In any case, scientists now offer, as a candidate,
the flooding of the Black Sea in 5500 BC. If, as
some think, the Gilgamesh story refers to a
Sumerian ruler who lived around 2600 BC, the Black
Sea flood would be much too early and somewhat far
to the North. Still, Gilgamesh had to travel to
find Utnapishtin, and myths do leapfrog from one
real event to another.
The Black Sea flood was a truly major upheaval.
Here's what happened: The last ice age retreated
12,000 years ago and the world began warming.
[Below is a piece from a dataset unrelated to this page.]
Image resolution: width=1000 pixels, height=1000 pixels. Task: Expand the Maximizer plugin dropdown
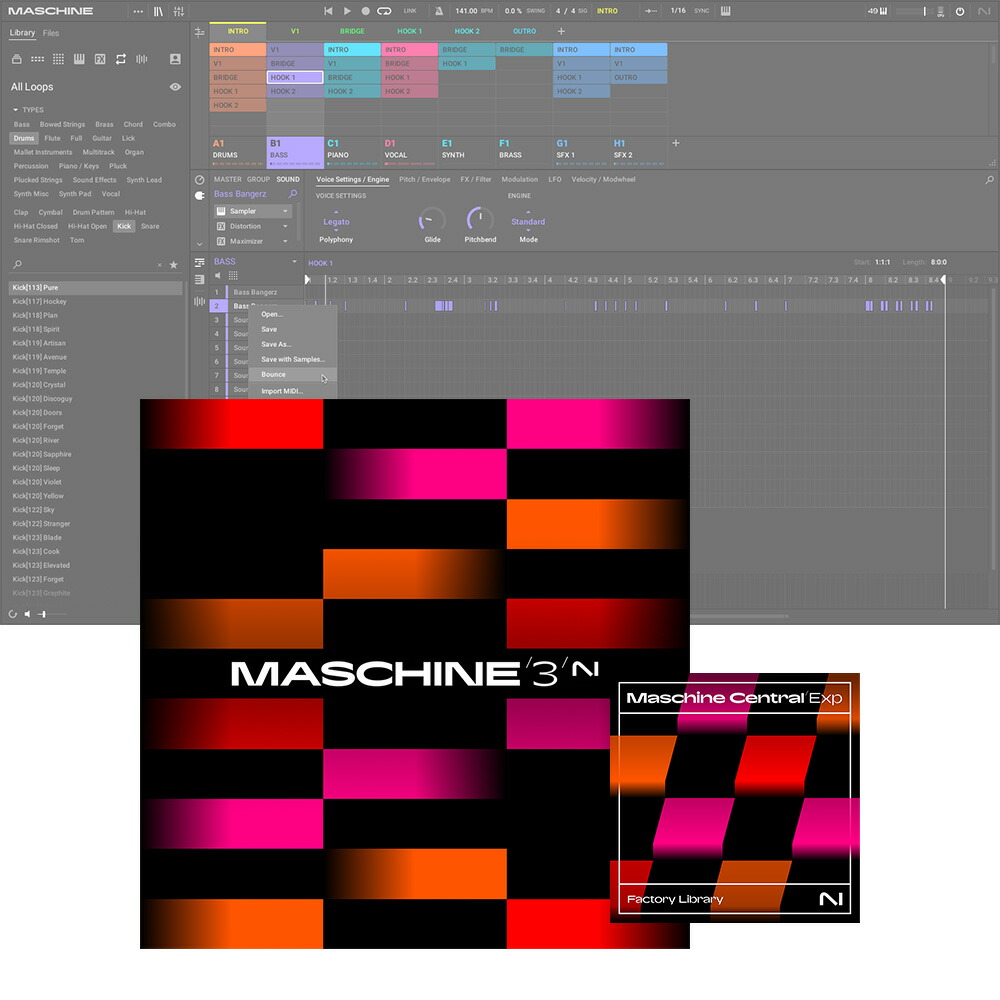coord(285,241)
As it
did, ice melted and oceans rose, while lakes began
to evaporate and shrink.
The Black Sea was a great freshwater lake in those
days and, as the new technology of farming matured
eight thousand years ago, farmers moved into the
lands around it.
By 5500 BC, the lake lay 500 feet below sea level.
Then the thin strip of land between the salt Sea of
Marmara and the freshwater Black Sea gave way. A
terrible gush of water cut through, creating the
Bosporus channel. The flow was 400 times greater
than Niagara Falls — making a sound heard over
sixty miles away.
The water advanced a half-mile a day. Within three
months it'd flooded 60,000 square miles of
farmland. The Black Sea had turned from fresh water
to salt, and its size increased by a third. The
farmers fled, carrying their art to places that'd
never known farming. Stone-age farms first appeared
in the valleys and plains of central Europe about
200 years later.
The flood turned the high ground of the Crimean
Peninsula into a near island. It created the Sea of
Azov, nested above the Crimea and connected to the
Black Sea by a small channel. The Sea of Azov
remains a nearly freshwater body, fed by the Don
River.
The rest of the Black sea is fed by the fresh
Danube and Dnieper river water, but it's also fed
by the salty Mediterranean. The fresh river water
flows out through the Bosporus at surface level,
while the heavier salt water flows in underneath it
— in a fittingly Byzantine arrangement of flows.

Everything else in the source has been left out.